If the opinions regarded by some as “inviolable sagacity” are indeed “as flawed as they may be,” then the learned attorney-general should have pointed them out in his letter of Sept 30 in SN (‘The President has untrammelled freedom to assent to and withhold assent from Bills’). Instead, he launches into more of his own flawed opinions.

His chief technique this time is the ignoratio elenchi, a kind of red herring logical fallacy where the perpetrator appears to thoroughly refute an argument, while only disproving something that was in fact not asserted. The deception is more successful the nearer the false premise resembles what should have been refuted.

No sensible analyst I have read disputes “that the President has an undoubted and untrammelled freedom to assent to, and to withhold his assent from, Bills presented to him.” Certainly the PNC in the main opposition cannot dispute what they had hoped to enjoy forever.

Resentment is not a valid basis for argument. So the AG must have either found an uninformed person or fabricated the straw man that he can burn.

What is clear to every informed commentator outside the influence of the communist groupthink of the PPP is that the 21 days has expired and the President has given no reason for his non-assent, as required by the constitution, except for the false circular one I identified in my last letter (SN, Sept 22).
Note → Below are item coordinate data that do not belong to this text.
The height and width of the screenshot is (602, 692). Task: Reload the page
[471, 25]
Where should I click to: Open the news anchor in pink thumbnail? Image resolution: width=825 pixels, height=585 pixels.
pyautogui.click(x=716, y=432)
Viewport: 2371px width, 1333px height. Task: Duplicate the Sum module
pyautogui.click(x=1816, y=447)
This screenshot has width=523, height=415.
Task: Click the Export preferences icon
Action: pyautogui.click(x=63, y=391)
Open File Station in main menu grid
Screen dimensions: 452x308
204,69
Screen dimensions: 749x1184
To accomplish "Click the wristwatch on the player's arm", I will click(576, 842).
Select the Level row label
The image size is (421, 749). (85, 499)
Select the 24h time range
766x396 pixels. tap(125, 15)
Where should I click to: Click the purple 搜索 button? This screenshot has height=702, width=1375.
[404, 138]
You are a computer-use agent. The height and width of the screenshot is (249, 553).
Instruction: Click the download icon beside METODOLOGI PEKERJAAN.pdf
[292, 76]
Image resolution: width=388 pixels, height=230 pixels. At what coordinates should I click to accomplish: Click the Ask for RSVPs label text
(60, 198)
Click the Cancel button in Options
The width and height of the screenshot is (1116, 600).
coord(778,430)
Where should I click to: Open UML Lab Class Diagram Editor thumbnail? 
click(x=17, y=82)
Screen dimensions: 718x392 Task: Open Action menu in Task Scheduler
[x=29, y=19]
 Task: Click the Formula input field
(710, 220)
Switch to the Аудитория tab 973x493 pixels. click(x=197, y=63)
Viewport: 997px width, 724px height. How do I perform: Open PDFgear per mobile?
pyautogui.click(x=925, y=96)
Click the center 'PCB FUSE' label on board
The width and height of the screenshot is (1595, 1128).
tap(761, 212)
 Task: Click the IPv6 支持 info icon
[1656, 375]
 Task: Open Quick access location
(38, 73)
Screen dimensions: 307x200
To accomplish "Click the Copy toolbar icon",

Most nonsensical of all, the AG is being paid out of the public treasury, to keep something from the President that he has a right to. Four-year-olds play those pretend games without wasting money.

And please don’t regale us with verbiage that predecessors did the same wrong thing. I was denied the opportunity to contribute or validly vote on the constitution in 1978. As far as I am concerned it is already flawed, but I have to live with it until God delivers me from it. The AG must therefore refrain from imposing his own flaws on what he thinks might be flaws in the Bills.

Even typographical errors have to remain. That is the nature of our flawed system. The alternative would be more anarchy, chaos and violence.